Les arrière-grands-parents de Liliane étaient Africains, enlevés de chez eux et vendus comme esclaves aux Antilles il y a plus d’un siècle. Liliane elle-même est le résultat d’une série de mariages interraciaux, et il faut dire que les gènes ont fait leur travail. Un mètre quatre-vingt, mince, une poitrine 95C, un petit derrière légèrement saillant qui témoigne de son penchant pour le jogging, elle est une vraie beauté. Une cascade de cheveux noirs de jais, droits et pleins de reflets, tombe en dessous d’une taille minuscule qui surmonte de longues, longues jambes qui semblent durer indéfiniment. Des traits réguliers, de grands yeux et une peau, éclatante de santé, qui se situe quelque part entre le noir et le cuivre, complètent le tableau. Elle ne marche pas, elle se déplace avec un mélange de démarche affectée sensuelle et de glisse fluide, manifestement pleine de sensualité, d’autant plus que c’est tout à fait inconscient.
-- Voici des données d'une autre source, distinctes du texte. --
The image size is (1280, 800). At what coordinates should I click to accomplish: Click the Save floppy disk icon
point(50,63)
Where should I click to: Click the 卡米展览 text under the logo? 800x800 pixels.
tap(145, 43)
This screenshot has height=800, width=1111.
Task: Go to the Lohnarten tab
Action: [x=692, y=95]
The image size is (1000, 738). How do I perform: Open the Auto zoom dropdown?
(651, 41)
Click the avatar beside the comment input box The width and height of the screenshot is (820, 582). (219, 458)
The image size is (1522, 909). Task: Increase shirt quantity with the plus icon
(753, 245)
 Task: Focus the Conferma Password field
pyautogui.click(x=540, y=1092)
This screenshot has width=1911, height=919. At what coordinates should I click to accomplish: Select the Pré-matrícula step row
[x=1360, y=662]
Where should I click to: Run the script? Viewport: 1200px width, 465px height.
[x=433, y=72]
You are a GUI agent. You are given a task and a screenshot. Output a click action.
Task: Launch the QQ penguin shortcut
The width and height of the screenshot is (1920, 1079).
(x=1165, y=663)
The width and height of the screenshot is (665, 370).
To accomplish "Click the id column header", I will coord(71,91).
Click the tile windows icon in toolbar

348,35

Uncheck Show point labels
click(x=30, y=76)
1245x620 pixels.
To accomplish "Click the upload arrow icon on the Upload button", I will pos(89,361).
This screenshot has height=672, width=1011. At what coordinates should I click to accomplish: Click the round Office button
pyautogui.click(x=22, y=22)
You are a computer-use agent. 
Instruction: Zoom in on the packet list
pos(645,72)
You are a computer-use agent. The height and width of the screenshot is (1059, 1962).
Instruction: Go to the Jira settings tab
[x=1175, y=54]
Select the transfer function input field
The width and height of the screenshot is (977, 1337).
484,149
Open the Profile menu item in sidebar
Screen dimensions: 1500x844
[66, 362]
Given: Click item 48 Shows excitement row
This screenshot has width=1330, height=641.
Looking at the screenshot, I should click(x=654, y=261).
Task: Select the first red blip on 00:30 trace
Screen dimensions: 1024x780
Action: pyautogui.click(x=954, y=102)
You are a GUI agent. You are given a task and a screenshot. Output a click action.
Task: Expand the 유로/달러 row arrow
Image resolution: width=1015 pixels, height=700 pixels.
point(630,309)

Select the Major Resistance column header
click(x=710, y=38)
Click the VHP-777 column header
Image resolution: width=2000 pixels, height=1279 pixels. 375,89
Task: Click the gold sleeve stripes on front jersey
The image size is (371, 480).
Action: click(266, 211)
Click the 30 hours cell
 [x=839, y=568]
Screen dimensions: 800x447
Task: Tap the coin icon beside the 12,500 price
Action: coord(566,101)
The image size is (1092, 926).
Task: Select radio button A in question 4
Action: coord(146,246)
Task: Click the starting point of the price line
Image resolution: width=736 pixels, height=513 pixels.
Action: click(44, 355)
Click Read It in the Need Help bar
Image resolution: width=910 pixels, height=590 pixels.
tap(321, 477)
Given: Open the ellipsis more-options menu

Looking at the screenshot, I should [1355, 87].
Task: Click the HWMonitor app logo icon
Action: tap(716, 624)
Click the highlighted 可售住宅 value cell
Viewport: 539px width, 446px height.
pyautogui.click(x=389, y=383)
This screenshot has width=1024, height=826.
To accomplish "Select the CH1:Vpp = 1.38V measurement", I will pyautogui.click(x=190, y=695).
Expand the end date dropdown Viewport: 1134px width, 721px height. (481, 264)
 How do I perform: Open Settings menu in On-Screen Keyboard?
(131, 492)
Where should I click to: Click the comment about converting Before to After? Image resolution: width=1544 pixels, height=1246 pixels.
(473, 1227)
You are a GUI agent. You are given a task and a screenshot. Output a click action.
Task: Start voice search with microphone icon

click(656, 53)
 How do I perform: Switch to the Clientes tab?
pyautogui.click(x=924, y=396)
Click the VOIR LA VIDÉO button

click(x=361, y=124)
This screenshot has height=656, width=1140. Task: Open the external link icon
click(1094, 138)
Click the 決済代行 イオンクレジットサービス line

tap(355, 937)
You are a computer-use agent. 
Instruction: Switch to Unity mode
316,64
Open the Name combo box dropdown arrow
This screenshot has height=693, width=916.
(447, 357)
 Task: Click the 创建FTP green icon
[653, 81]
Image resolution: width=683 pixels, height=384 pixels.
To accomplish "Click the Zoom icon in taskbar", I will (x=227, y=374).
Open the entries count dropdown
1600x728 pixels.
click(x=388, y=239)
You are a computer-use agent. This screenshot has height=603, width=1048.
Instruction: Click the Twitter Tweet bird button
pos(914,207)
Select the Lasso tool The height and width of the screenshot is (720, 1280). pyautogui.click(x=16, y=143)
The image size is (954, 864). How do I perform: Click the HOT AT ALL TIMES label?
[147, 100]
Une chose est certaine, si vous la croisez dans la rue, vous êtes sûr de vous arrêter, de vous retourner et de la regarder s’éloigner de vous, que vous soyez homme ou femme. Et elle s’habille en harmonie avec son aura - des jeans moulants et des pulls moulants quand il fait froid, des débardeurs et des shorts ou des minijupes en été.
À 26 ans, Liliane n’est pas une innocente - pas qu’elle soit vraiment portée sur les relations sexuelles. Oh, elle a eu quelques aventures, mais en ce moment, elle n’a personne et se sent un peu déprimée. Son dernier petit ami a préféré l’éloigner temporairement des hommes. Il était bon au lit, mais c’était vraiment un cochon ! Des chaussettes et des sous-vêtements éparpillés partout, il ne prenait pas plus d’une douche par semaine, en bref, des manques. Le problème est que Liliane est une maniaque de la propreté, tout doit être une propreté impeccable autour d’elle et l’hygiène personnelle est en tête de liste pour elle. Elle prend une douche le matin et une autre le soir. Quand elle fait du jogging ou va au club de judo, ce sont trois douches dans la journée.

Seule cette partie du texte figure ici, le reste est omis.